Abbiamo chiesto ad altri colleghi, sia in Italia che all’estero, se anche loro le ricevono, e la risposta è stata positiva: i fact-checker sparsi per l’Europa stanno ricevendo sistematicamente mail che invitano a visitare link Telegram e similari. Certi colleghi hanno scelto, come noi, di non guardarle più, altri le aprono usando browser su PC specifici fatti apposta per evitare rischi, altri ancora le trattano come comuni segnalazioni.

Non abbiamo ancora compreso il motivo di questa strategia, che potrebbe essere un tentativo di distrarre i fact-checker o, forse, di indurli a seguire link dannosi, ma non sta a noi indagare in quel senso. Sarebbe molto bello che chi, a differenza nostra, ha fondi e organizzazioni alle spalle, se ne occupasse in maniera più incisiva, ma finora ogni nostra segnalazione in merito ci è sembrata non generare particolare interesse.

Un mare di BOT

Nel frattempo, a febbraio, il servizio di sicurezza ucraino ha riferito di aver bloccato circa 7000 bot che diffondevano disinformazione sul conflitto attraverso piattaforme come Telegram, WhatsApp e Viber.
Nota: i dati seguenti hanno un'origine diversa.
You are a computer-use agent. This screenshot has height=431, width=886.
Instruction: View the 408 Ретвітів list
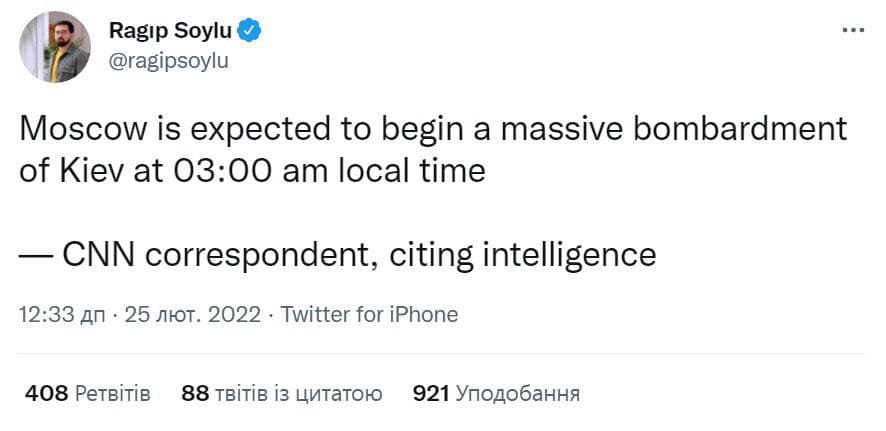click(87, 393)
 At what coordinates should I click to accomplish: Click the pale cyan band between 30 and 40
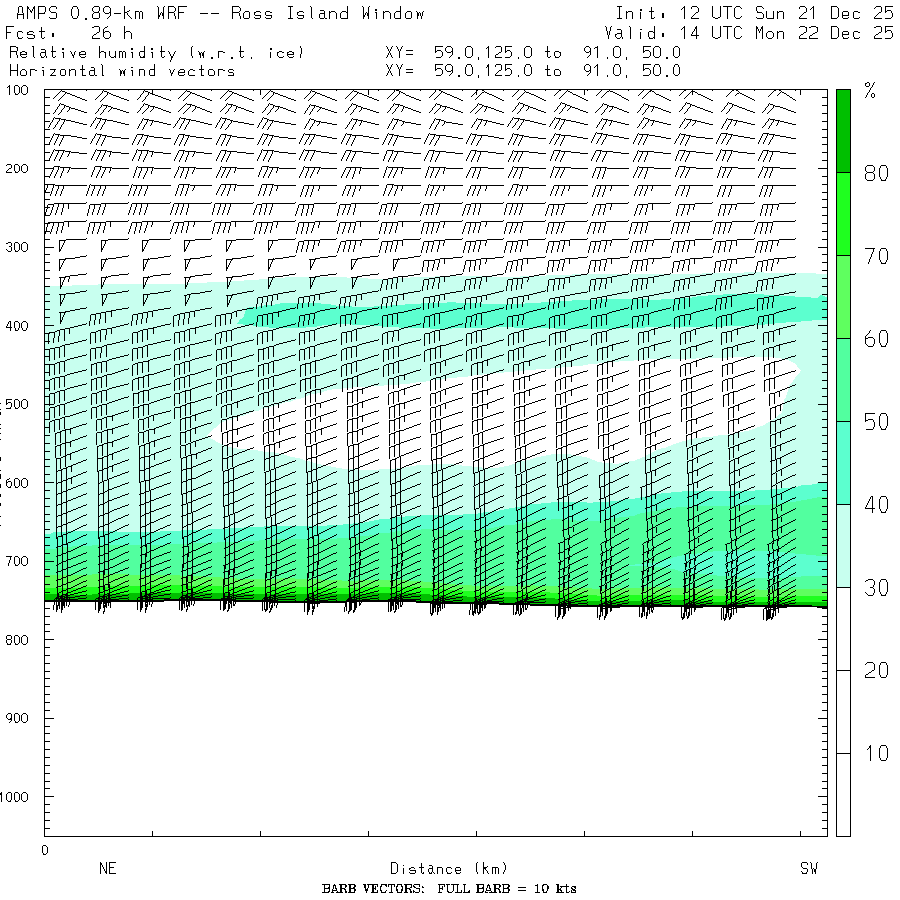(843, 545)
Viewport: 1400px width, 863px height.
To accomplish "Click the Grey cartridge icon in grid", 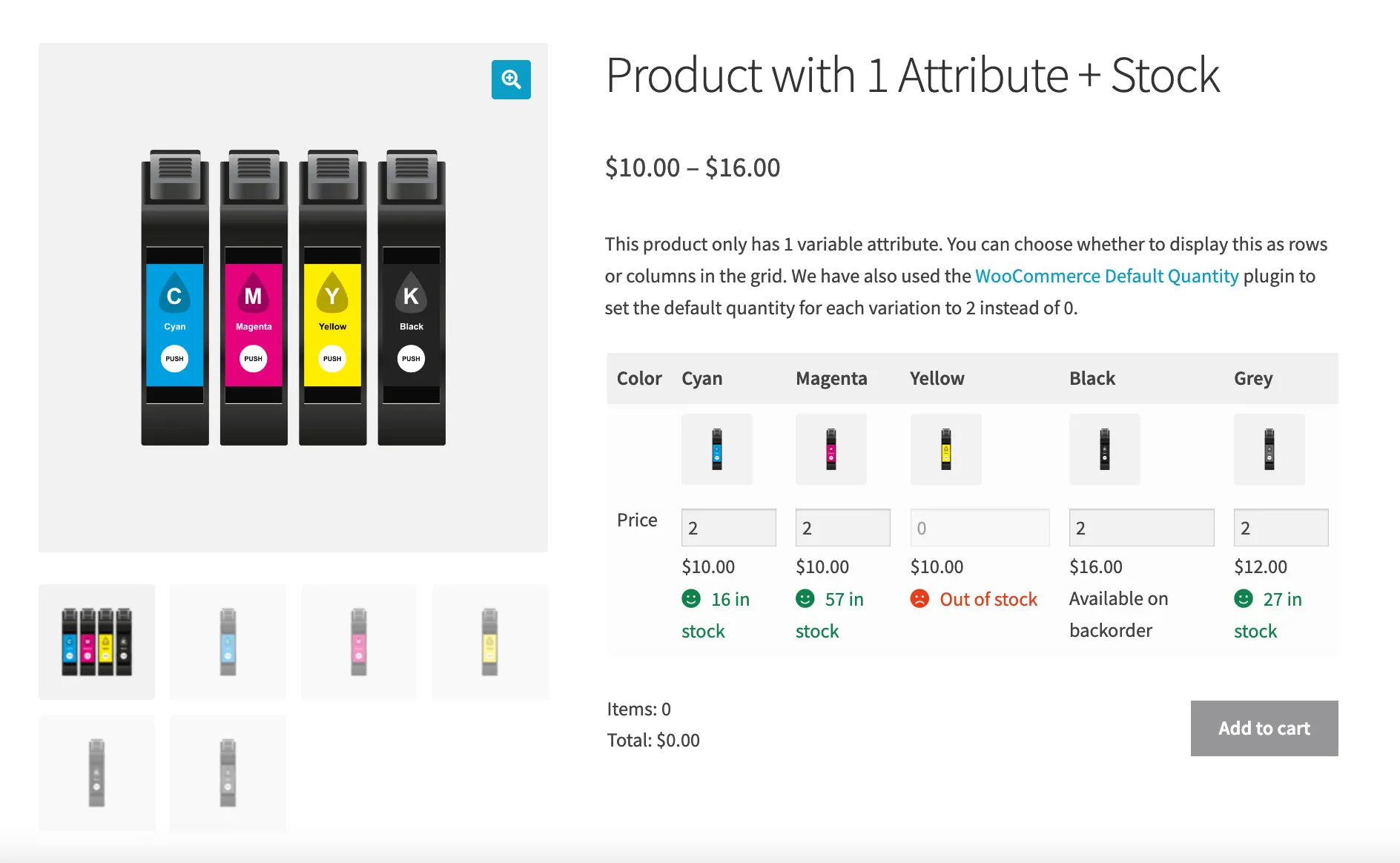I will click(1269, 449).
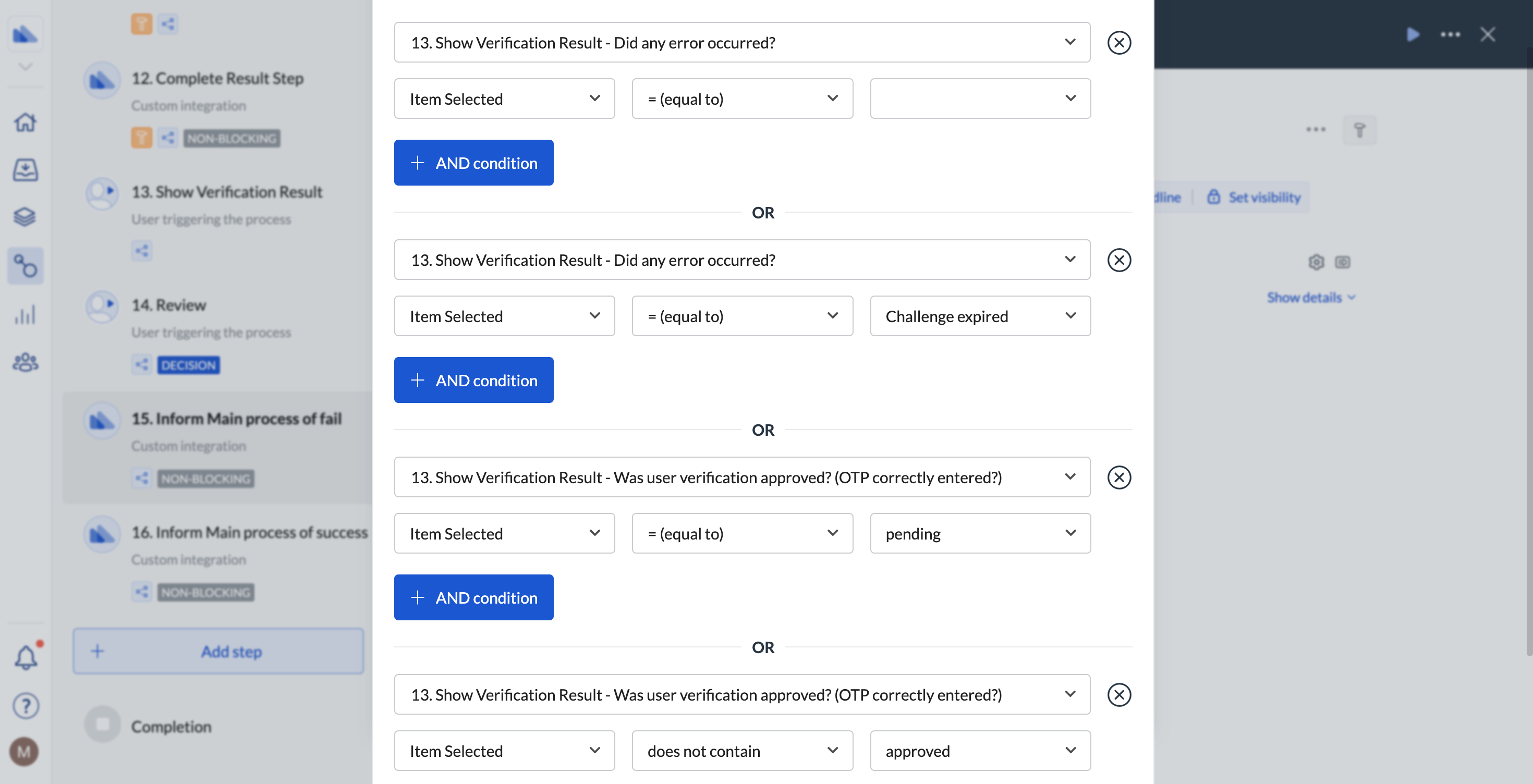Open the three-dot menu in the dark top bar
The width and height of the screenshot is (1533, 784).
tap(1450, 34)
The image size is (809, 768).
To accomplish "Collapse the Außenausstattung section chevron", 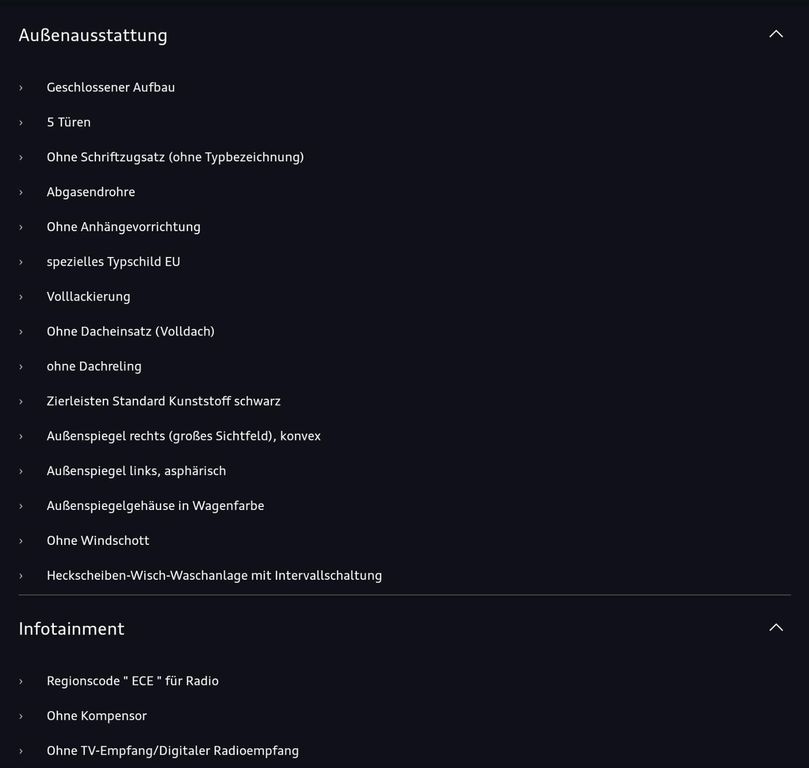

Quello però che pare evidente è che le notizie non siano generate da IA, ma che sfruttino i BOT per la loro diffusione in rete.

La nostra redazione, composta da volontari, non ha le risorse per analizzare questi fenomeni in maniera approfondita, ma abbiamo condiviso le nostre preoccupazioni con colleghi e giornalisti internazionali e ora anche con voi che ci leggete.

Chissà che non si smuova qualcuno.

Concludendo

La cosa che ci lascia perplessi è che negli ultimi mesi siamo stati coinvolti più di una volta da studenti universitari all’estero, studenti che ci hanno intervistato nell’ottica di campagne mirate a contrastare la disinformazione in vista delle elezioni europee di quest’anno. Disinformazione che in Paesi come l’Italia dilaga indisturbata, senza che nessuno sembri preoccuparsene più di tanto.